Tragedi Supersemar
Tahun
1965 menjadi titik nadir yang menggoreskan sejarah kelam dalam
kehidupan Soekarno sekaligus bangsa Indonesia. Di mana ketika itu,
pertentangan dan perebutan kekuasaan yang tidak lagi mengenal kata
‘kemanusiaan dan keadilan’. Naluri politik bergerak penuh ambisi,
mendulang kepentingannya sendiri, bertengger dalam tampuk kekuatan untuk
bersama-sama mendepak dan mengganyang Soekarno.
Peralihan
kekuasaan tahun 1965 hingga lima tahun kemudian, telah melahirkan
peristiwa mengenaskan, yakni terbunuhnya setengah juta orang dalam
suasana hiruk pikuk politik awal Orde Baru. Soekarno sempat menyerukan,
bahwa sedang terjadi pembunuhan massal di Jawa Timur dan menginginkan
pembantaian tersebut segera dihentikan. Namun ironis, seruannya tidak
digubris, karena pihak keamanan telah disabotase oleh kendali kuasa yang
terselubung.
Intrik
politik mulai menggejala ketika komposisi kabinet dalam penerapan
sistem demokrasi parlementer yang digagas Soekarno mengalami jatuh
bangun. Bagi oknum-oknum yang telah lama menjadi musuh dalam selimut,
kondisi semacam itu memberikan angin segar untuk segera memanfaatkan
kedudukan serta mencari cela politik. Hal ini membuat Soekarno mulai
berpikir untuk membuat semacam perisai politik bagi kelangsungan
pemerintahannya.
Salah
satu pihak yang memberikan dorongan kuat untuk merekonstruksi tata
pemerintahan adalah Partai Komunis Indonesia (PKI), yang saat itu
diketuai oleh Aidit. Dari sinilah terjalinnya kesamaan visi antara Aidit
yang mengusung faham komunis dengan konsep yang telah mengendap dalam
pemikiran Soekarno yakni NASAKOM (Nasionalisme, Agama, dan Komunis).
Soekarno
memang bukan seorang komunis, tetapi ide-ide kerakyatan yang terkandung
dalam pemikiran komunis dipahami sebagai salah satu komponen yang mampu
merubah kondisi bangsa Indonesia yang saat itu memang tidak stabil.

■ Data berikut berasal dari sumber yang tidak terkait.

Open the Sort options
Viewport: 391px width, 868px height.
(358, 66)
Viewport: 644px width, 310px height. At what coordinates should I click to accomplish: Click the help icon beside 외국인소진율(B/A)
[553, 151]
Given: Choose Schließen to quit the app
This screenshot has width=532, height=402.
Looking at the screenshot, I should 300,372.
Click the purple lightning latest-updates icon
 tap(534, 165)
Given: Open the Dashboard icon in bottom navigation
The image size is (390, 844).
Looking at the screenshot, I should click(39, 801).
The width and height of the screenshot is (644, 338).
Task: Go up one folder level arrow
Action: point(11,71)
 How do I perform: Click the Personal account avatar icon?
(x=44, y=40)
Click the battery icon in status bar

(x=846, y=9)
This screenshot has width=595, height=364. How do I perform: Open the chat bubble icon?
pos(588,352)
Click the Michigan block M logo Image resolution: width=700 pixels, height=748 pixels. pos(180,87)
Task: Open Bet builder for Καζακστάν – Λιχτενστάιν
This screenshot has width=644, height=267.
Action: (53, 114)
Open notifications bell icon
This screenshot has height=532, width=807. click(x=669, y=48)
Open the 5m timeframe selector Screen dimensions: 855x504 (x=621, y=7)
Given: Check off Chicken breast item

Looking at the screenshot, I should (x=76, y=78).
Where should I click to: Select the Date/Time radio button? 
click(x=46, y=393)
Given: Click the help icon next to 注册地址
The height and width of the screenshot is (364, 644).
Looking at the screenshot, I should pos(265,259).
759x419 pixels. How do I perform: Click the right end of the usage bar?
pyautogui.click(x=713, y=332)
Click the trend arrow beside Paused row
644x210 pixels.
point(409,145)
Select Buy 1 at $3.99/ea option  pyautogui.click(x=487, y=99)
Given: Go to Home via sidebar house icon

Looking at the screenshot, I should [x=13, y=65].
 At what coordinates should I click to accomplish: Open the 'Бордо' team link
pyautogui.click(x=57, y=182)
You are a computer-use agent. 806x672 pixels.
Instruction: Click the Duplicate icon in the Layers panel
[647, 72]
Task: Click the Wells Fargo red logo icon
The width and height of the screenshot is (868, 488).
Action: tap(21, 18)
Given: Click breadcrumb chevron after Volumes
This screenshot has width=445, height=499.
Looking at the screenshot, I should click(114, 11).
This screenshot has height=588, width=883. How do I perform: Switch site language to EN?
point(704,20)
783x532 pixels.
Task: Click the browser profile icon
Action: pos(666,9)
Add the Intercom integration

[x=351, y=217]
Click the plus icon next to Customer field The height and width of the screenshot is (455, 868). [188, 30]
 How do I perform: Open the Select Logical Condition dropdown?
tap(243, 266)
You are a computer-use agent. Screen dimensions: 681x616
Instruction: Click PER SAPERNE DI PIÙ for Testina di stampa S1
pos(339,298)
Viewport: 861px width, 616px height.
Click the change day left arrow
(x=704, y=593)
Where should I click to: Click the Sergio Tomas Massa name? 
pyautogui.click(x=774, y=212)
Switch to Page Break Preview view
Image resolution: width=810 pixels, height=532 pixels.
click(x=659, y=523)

Pada gilirannya, keberadaan PKI yang diback-up Soekarno tumbuh pesat dan
menjadi partai terkuat.
Sementara
itu, pihak militer juga tidak kalah strategi untuk bersaing pengaruh
dalam kancah politik. Pemberlakuan sistem Dwi Fungsi ABRI membuat tangan
besi militer mampu bergerak dalam sektor politik. Kenyataan PKI yang
berkembang pesat menimbulkan kekhawatiran di kalangan militer, utamanya
Angkatan Darat (AD). Karena bila pemilu digelar, PKI akan menang mutlak
dan otomatis yang akan menjadi presiden juga dari orang PKI. Demi
menghadang laju kekuasaan PKI, pihak AD dengan menggandeng Partai
Nasional Indonesia (PNI) berhasil mengusulkan dan menjadikan Soekarno
sebagai Presiden Seumur Hidup, melalui hal ini berarti pemilu
ditiadakan.
Akan
tetapi, implikasi dari model politik semacam itu ternyata memicu
konflik yang melahirkan beragam tindakan anarkis. Dengan sama-sama
menggunakan Soekarno sebagai ‘bamper’, kemelut antara AD dengan PKI
semakin menegangkan sehingga rangkaian pemberontakan semakin meluas dan
pada puncaknya, tragedi besar pun terjadi dalam Gerakan 30 September
1965 (G 30 S). Semua daya upaya yang dikerahkan Soekarno untuk
menajamkan kekuatan demokrasi terpimpin akhirnya tergerus oleh beragam
intrik politik dan kepentingan golongan. Akibatnya, Soekarno terjerembam
dalam kubangan tuduhan dan hinaan.
Sementara
itu, kondisi masyarakat yang sangat tidak stabil dengan mudah dapat
dimanfaatkan. Demonstrasi dan pembunuhan massal merebak sepanjang
Desember 1965 hingga awal Maret 1966. Rakyat yang sudah terprovokasi
makin membabi buta. Para pemuda dan Mahasiswa menuntut tanggung jawab
pemerintah atas kerusuhan yang makin meluas.
Maka
dengan pertimbangan situasi negara yang semakin gawat, Soekarno
akhirnya menandatangani sebuah surat yang dikirim oleh Soeharto melalui 3
utusannya yakni Andi M. Yusuf, Basuki Rachmat, dan Amir Machmoed. Surat
yang kemudian dikenal sebagai Surat Perintah 11 Maret 1966 (Supersemar)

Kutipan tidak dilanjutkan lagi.